Finally a University of North Carolina insider willing to trot out the whole 2+2=5, War is Peace, routine! Anyone can condemn the football and basketball scandal at that school as America’s largest instance yet of the way big-time athletics destroys our universities, and indeed in the past couple of weeks everyone has – in a myriad of opinion pieces – done just that. Lawsuits are flying, alumni are pissed, heads are rolling, etc., etc. It’s Penn State all over again.

Only a few people, under these weighty circumstances, will have the guts to go against the grain.

SOS knew that such people would have to come out of UNC’s business school.

So say hello to Michael Jacobs.

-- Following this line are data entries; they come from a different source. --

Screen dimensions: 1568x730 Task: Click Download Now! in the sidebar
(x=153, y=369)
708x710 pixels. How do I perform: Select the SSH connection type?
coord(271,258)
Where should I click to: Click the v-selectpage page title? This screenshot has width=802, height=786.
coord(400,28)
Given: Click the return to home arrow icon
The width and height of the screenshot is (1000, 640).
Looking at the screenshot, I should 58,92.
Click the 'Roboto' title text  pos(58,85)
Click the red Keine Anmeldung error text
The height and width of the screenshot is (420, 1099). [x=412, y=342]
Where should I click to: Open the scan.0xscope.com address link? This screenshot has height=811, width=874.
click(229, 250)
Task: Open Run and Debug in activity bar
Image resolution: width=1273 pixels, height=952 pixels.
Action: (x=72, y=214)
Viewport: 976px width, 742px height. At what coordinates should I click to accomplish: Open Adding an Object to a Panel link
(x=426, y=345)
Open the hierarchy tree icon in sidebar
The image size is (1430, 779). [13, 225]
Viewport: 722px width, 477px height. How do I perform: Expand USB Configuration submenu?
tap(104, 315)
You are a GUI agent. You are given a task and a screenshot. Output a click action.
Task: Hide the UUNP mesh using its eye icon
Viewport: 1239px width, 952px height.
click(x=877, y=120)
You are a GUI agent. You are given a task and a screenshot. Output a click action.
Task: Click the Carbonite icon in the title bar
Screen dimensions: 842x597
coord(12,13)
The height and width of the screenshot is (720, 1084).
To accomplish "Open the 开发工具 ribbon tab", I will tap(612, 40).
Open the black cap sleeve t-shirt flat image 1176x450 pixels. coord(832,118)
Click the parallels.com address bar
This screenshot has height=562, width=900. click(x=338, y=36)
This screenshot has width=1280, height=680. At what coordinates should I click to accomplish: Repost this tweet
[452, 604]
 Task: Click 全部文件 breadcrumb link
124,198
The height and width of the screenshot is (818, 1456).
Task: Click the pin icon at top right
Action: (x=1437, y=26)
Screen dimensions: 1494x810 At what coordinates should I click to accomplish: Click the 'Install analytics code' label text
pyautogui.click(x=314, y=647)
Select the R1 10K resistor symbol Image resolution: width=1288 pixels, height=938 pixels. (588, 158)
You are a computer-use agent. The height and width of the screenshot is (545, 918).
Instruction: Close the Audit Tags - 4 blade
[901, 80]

Mike, c’mon down! We’re gonna do a close scathe of your prose, because you’ve earned it.

Paragraph #1:

For years we have been hearing about the “athletic” or “academic-athletic” scandal at UNC. Maybe I am missing something, but where was the athletic scandal? Were teams shaving points? Were tennis players intentionally making bad line calls? Were soccer players taking performance-enhancing drugs? Were athletes competing on the field who were academically ineligible?

Establish a peeved, above-it-all, know-it-all tone from the outset and come out swinging. No apologies, no concessions. Your first paragraph should contain no use of the word football or basketball. You are going to concentrate instead on the sports that really matter at UNC, the high-profile revenue tennis and soccer teams.

Paragraph #2
:

No doubt, there has been a scandal at UNC. But what happened in Chapel Hill was an academic scandal. This is not just about semantics. How you characterize the problem dictates how you devise the solution.

Jacobs has copied the response to the scandal that the entire leadership of the school attempted before it couldn’t anymore: Nothing to see here sportswise! (Penn State tried exactly the same thing: It wasn’t an athletic or an academic scandal there: It was just this one creepy guy, Sandusky, who showed up on campus occasionally… ) The UNC scandal is simply about bad business practices, and I’m a biz school guy, so I should know. I’m all about getting it done, solving problems, and I’m going to let UNC in on how to get out of this mess because – I’m now going to share one of those impressive b-school insights – ‘How you characterize the problem dictates how you devise the solution.’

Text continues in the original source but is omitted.